At the end, the action space will be sufficiently explored in an unbalanced manner, by focusing on the most promising sub-spaces giving the highest rewards.

4.2 Proposed QB-Robustness-Guided Falsification Approach

We here propose a falsification framework based on MCTS in which, during tree construction, we synthesize and select a sub-formula sequence that facilitates the falsification progress the most, and, at the bottom layer of the tree, we run numerical optimization to search for a falsifying input and provide feedback (i.e., backpropagation) to guide the sequence selection.

We formalize our algorithm in Algorithm 2 and visualize its execution in Fig. 1. In the following, we elaborate on our approach.

figure c
Fig. 1.
figure 1

The workflow of MCTS-based falsification guided by QB-Robustness. Let us consider the falsification of an STL formula \(\varphi = \Box _I~(\varphi _1\vee \varphi _2)\), where \(\varphi _1 = \varphi _{11}\wedge \varphi _{12}\).

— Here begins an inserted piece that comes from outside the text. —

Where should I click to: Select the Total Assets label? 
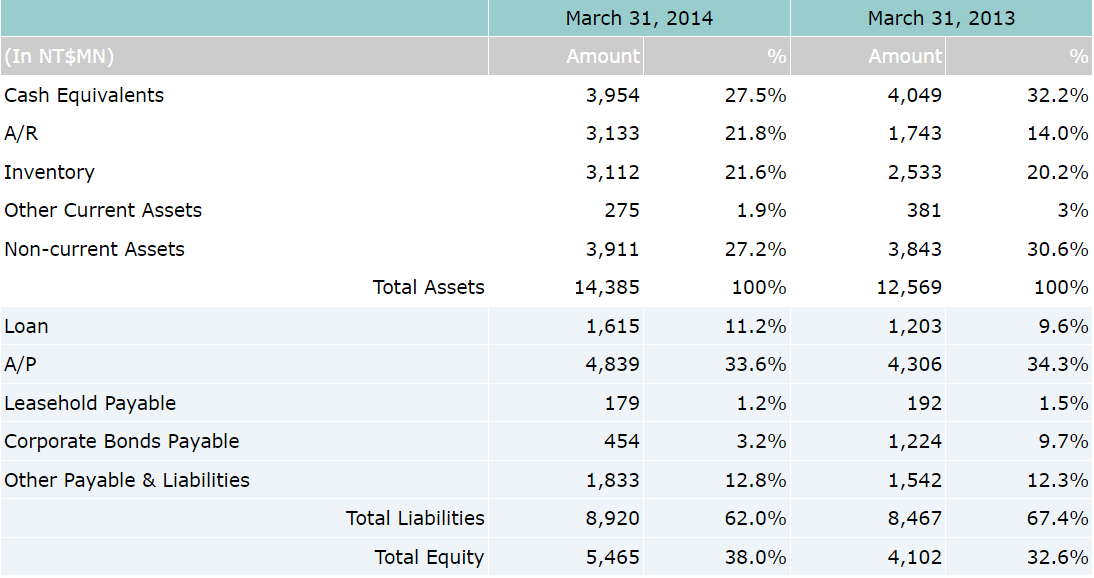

Initially, there is only the root in the tree, so the algorithm selects it for expansion. Then, the algorithm keeps on randomly selecting a child of a non-fully expanded node, until a leaf node is reached. By reaching a leaf, a sub-formula sequence \(\varSigma \) has been constructed; the algorithm performs playout using \(\varSigma \), by running hill-climbing optimization guided by the QB-Robustness with \(\varSigma \), to estimate the reward of the path. After playout, the algorithm backpropagates the reward and the number of visits from the leaf to the root. When all the children of a node are expanded, selection is done based on the UCB1 algorithm. After many loops, the algorithm has explored all the possible sub-formula sequences in \(\boldsymbol{\varSigma }_{\varphi }\), and it starts allocating more resources to those branches where hill-climbing optimization progresses more smoothly. The algorithm terminates either when a falsifying input is found, or when the budget is exhausted.

We construct the tree in this way: each node represents a sequence of formulas, and each edge of a node is a sub-formula of the last element of the sequence represented by the node. The root is initialized with a sequence holding \(\varphi \) only (Lines 2–3) and some other properties including the number of visits to the different nodes (Line 4), the reward (Line 5), and the history of hill-climbing sampling (Line 6). The main process of MCTS consists in calling the MCTSSearch function iteratively with the root as argument (Line 8), until the exhaustion of the MCTS budget or a falsifying input is found (Line 7). The MCTSSearch function (Line 9) goes through the four phases, namely selection, expansion, playout and backpropagation, of the original MCTS algorithm.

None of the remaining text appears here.